Aim of the exercise -
When you copy from the entries that follow, take only the lines from the one with "The height and" down to the one with "This screenshot has width=1568, height=724.", keeping both ends and dropping every picture.
++++++
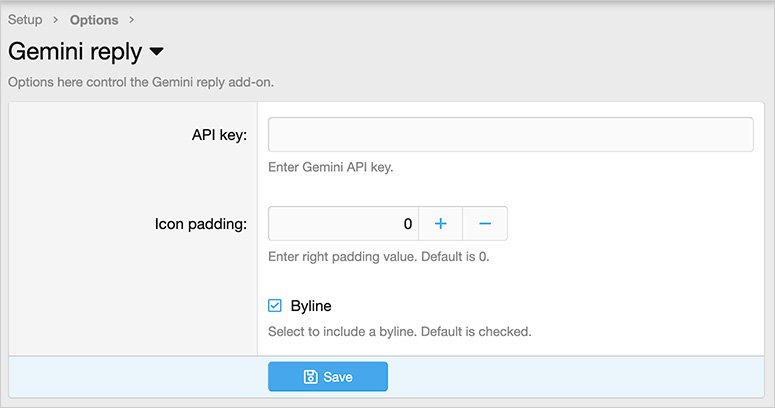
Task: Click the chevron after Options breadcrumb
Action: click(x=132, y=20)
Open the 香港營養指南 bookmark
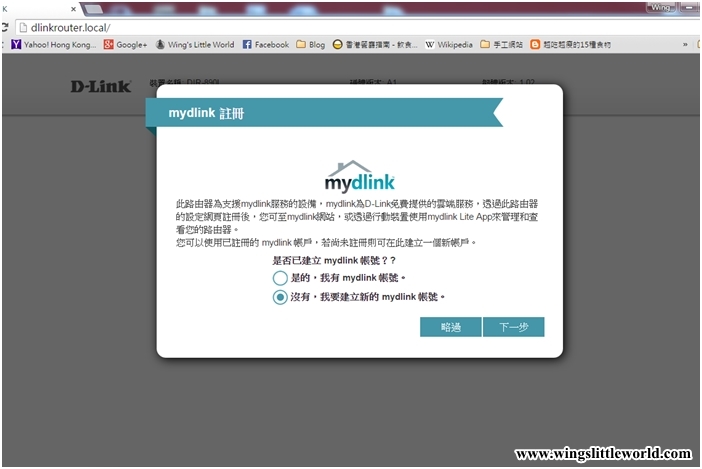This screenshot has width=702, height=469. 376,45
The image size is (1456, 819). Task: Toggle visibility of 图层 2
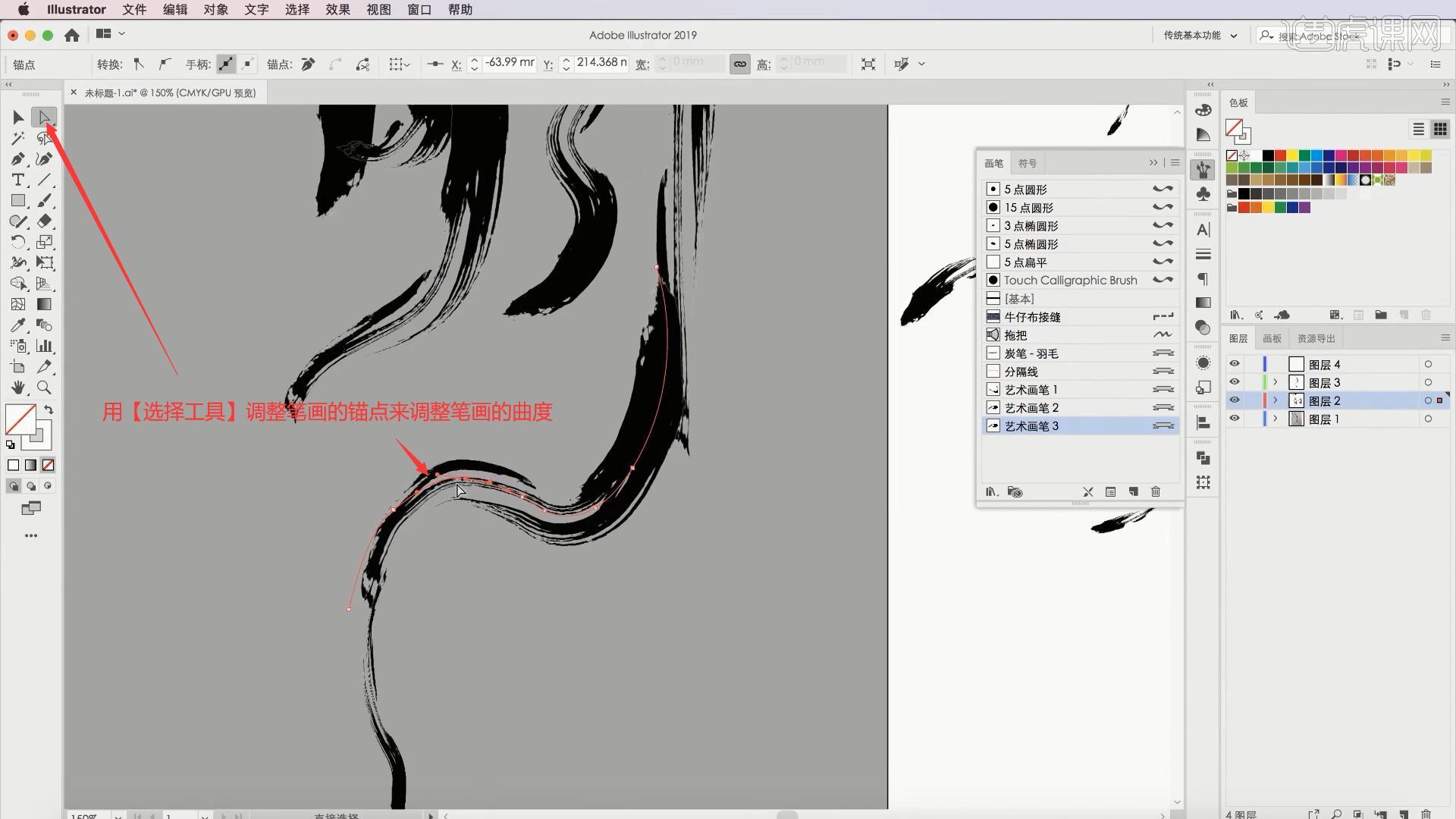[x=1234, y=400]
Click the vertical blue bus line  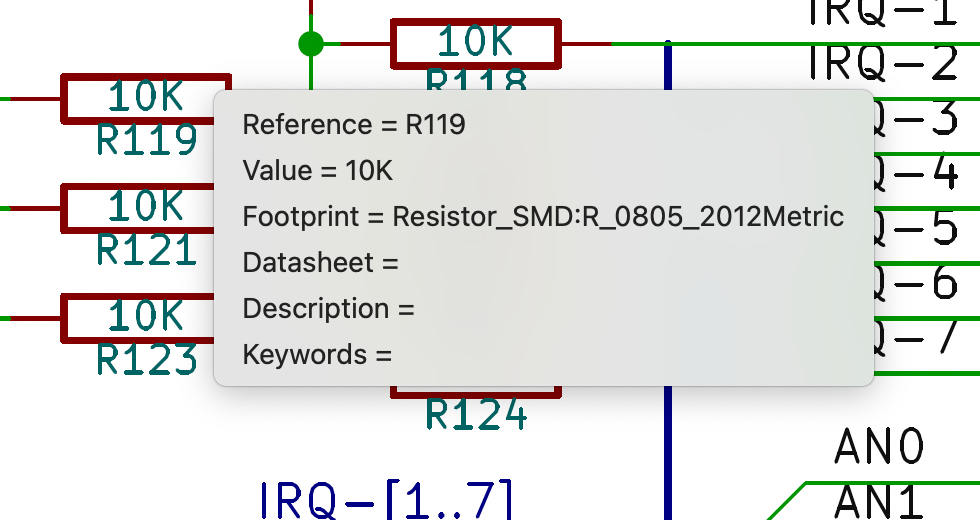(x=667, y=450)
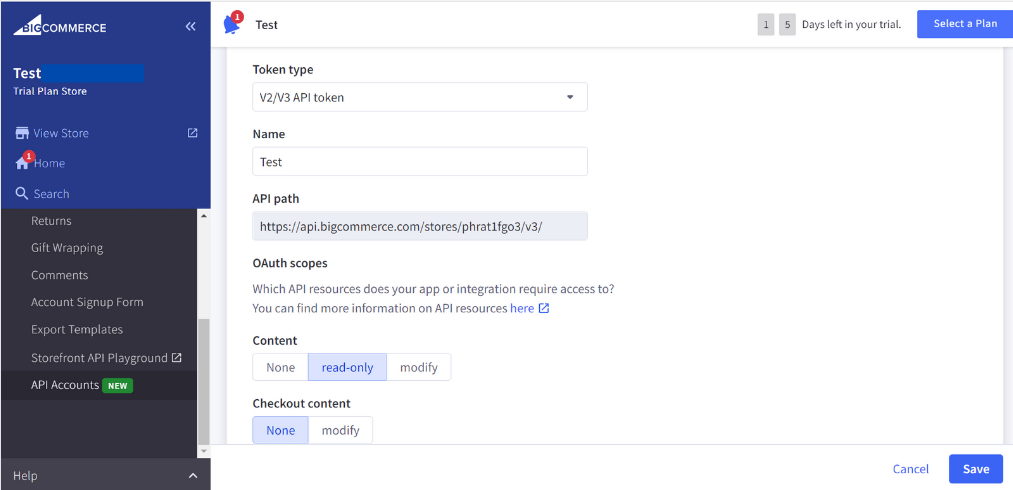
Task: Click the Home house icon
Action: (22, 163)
++++++
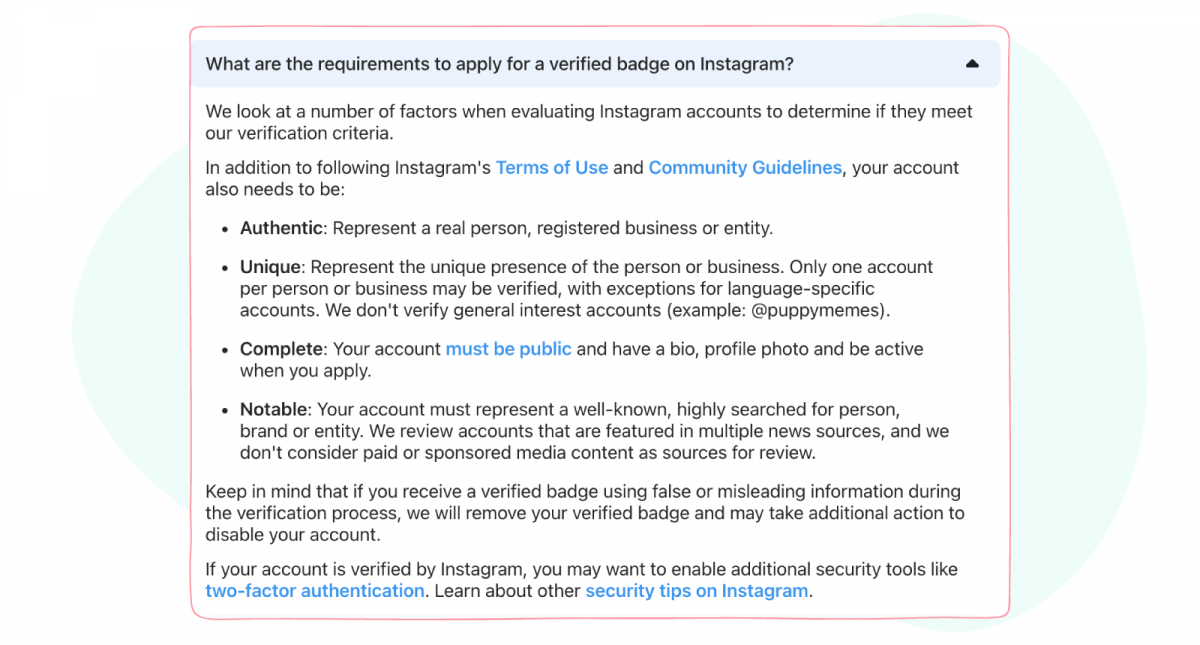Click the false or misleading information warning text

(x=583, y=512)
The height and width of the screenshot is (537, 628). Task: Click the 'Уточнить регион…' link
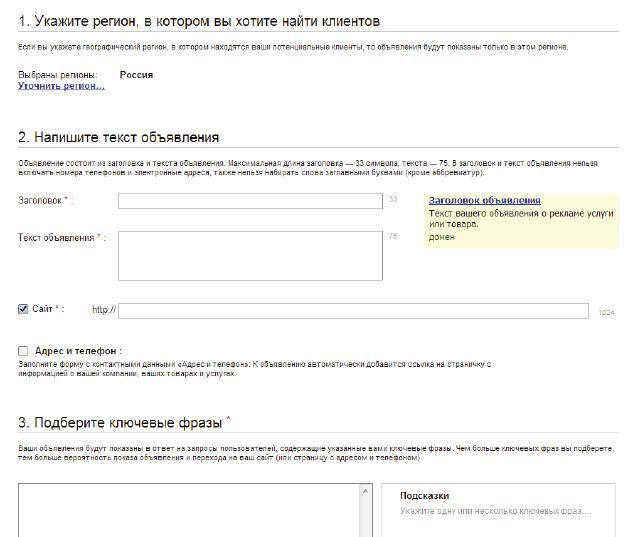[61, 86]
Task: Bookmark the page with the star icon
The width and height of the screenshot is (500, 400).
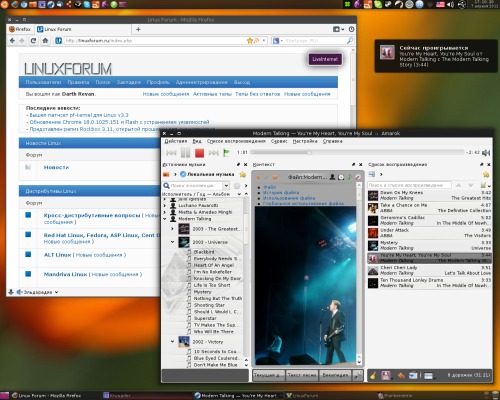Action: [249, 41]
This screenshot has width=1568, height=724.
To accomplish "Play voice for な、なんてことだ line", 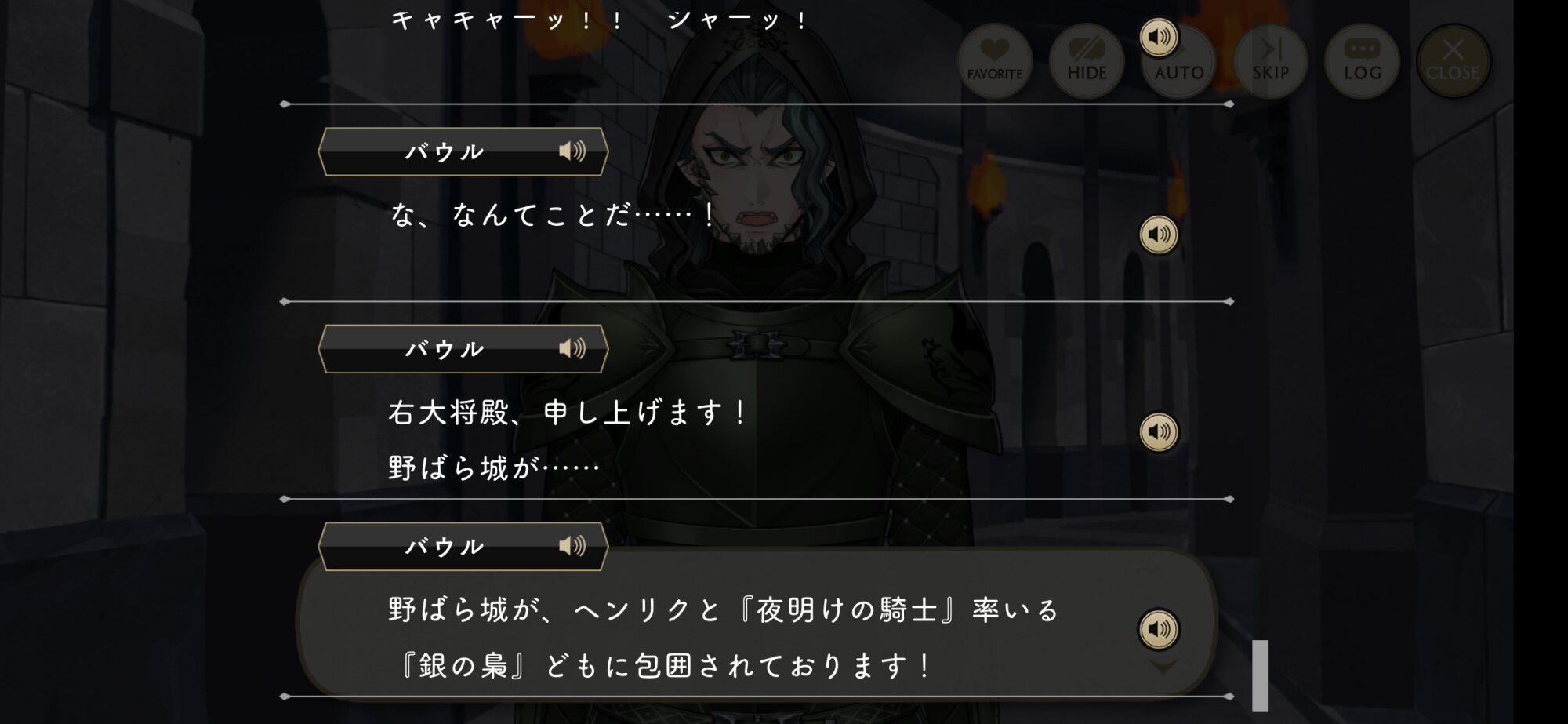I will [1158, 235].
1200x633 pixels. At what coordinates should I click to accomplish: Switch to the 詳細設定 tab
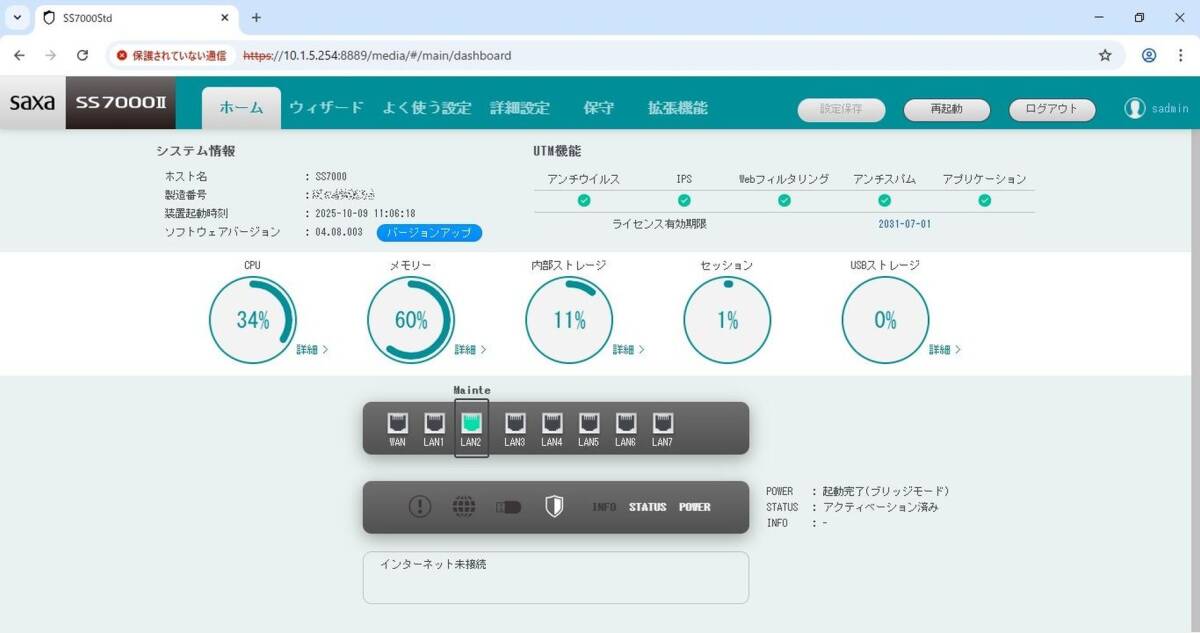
++++++
Reply to the task -
The height and width of the screenshot is (537, 628). Task: Click the 'Уточнить регион…' link
[61, 86]
Task: Bookmark the page with the star icon
The width and height of the screenshot is (500, 400).
Action: [249, 41]
This screenshot has width=1568, height=724.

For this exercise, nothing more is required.